If an emitter needs more credits, he buys them on the open market from someone—another emitter or a dealer—who has excess credits. The question for lawmakers: How to allocate the credits originally. Environmentalists want Washington to auction them all. Affected industries want credits given away.
Considering the anti-business and pro-environment rhetoric of ruling Democrats, you might expect all businesses would have to pay for all emissions. But the rule of thumb in Washington—at least as true in Barack Obama and Nancy Pelosi’s Washington as it was in George W. Bush and Tom DeLay’s Washington—is that no important bill passes unless a well-connected special interest benefits from it. Following the rule, climate change legislation is starting to look like the stimulus bill: a buffet of handouts.
Currently, Waxman’s bill gives away about half the credits, with most free credits going to the power industry. Edison Electric, the trade group representing these companies, has endorsed this bill.
It’s unsurprising the power companies should get their way. Data compiled by the Center for Responsive Politics show that the electric utility industry’s political action committees contributed $12.3 million to candidates last election—more than the PACs of the oil and gas, commercial bank, investment, real estate, or telecom industries—and nearly as much as all defense PACs.
Last quarter, the Edison Electric Institute spent $2.6 million on lobbying, placing it 28th overall, just ahead of defense giant Boeing. The group retained 17 outside lobbying firms and employed at least 11 in-house lobbyists.
Early drafts of Waxman’s bill will also include GHG credit giveaways to some manufacturers that are “trade sensitive”—such as steelmakers and carmakers. These companies, of course, are also very well connected politically.
Then there’s the issue of how government should spend auction proceeds. General Electric, bailed out automakers promising green cars, and wind and solar investors are at the front of the queue to dig into this new trough of porkbarrel funds.
Cap-and-giveaway is not a matter of toothless regulation as much as an instance of regulatory robbery. The companies being given free credits are not being given free passes from new regulations—they are actually being given free money.

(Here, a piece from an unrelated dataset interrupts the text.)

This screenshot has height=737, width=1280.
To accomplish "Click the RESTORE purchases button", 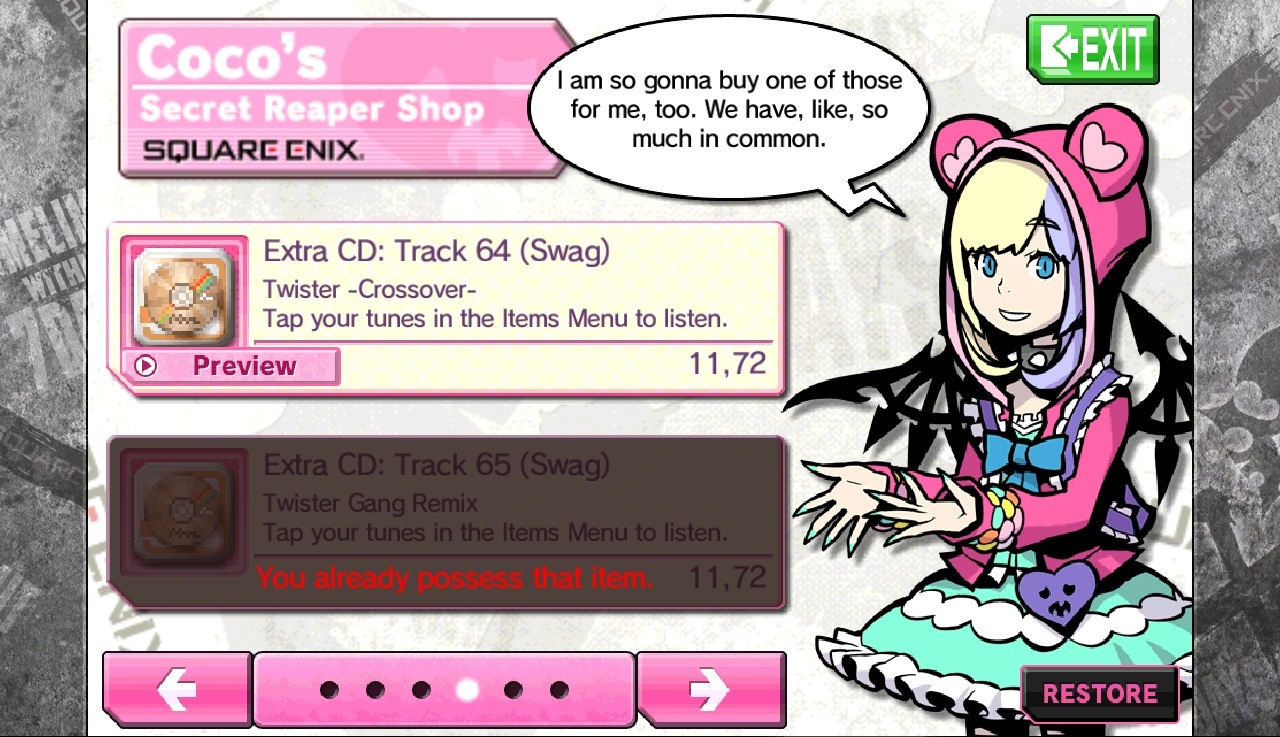I will click(x=1099, y=693).
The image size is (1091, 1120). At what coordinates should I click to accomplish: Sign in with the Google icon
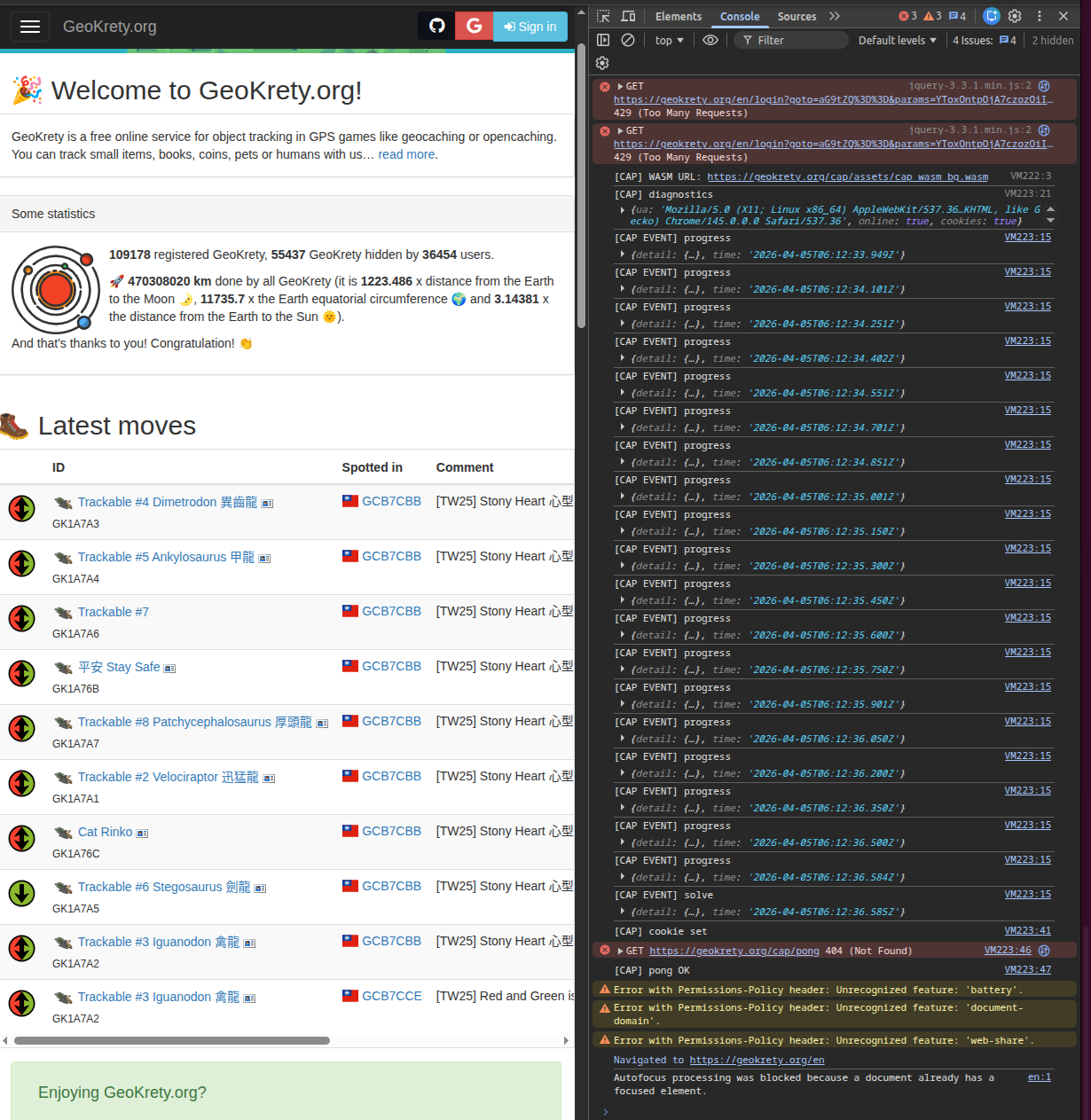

The price the government charges for GHG credits doesn’t determine the price at which the credits will sell on the open market. A free GHG credit is not worth zero just as a World Series ticket won in a sweepstakes is not worth zero. The price will be set by supply (how many total credits, auctioned or given away, are in circulation) and demand (the difficulty of reducing emissions and the fine for over-emitting).
So, when government gives credits to electric companies, it is simply giving money to those companies while making it more expensive for everyone else to do business. The utilities could sell the free credits unless Congress prohibits selling some credits, which would defeat half the purpose of cap-and-trade.
Waxman’s current bill, supported by power companies, will be touted as a industry-environment compromise, making some observers believe it is a moderate regulation. In truth, it is just as burdensome on the end-user—consumers and electricity users—but instead of government pocketing all of these added costs, some businesses will get a cut.
Anyone believing these greenhouse gas restrictions are about stopping the oceans’ rise should watch closely the lobbying on this climate change bill, and you’ll see that it’s more about enriching the companies with the best political connections.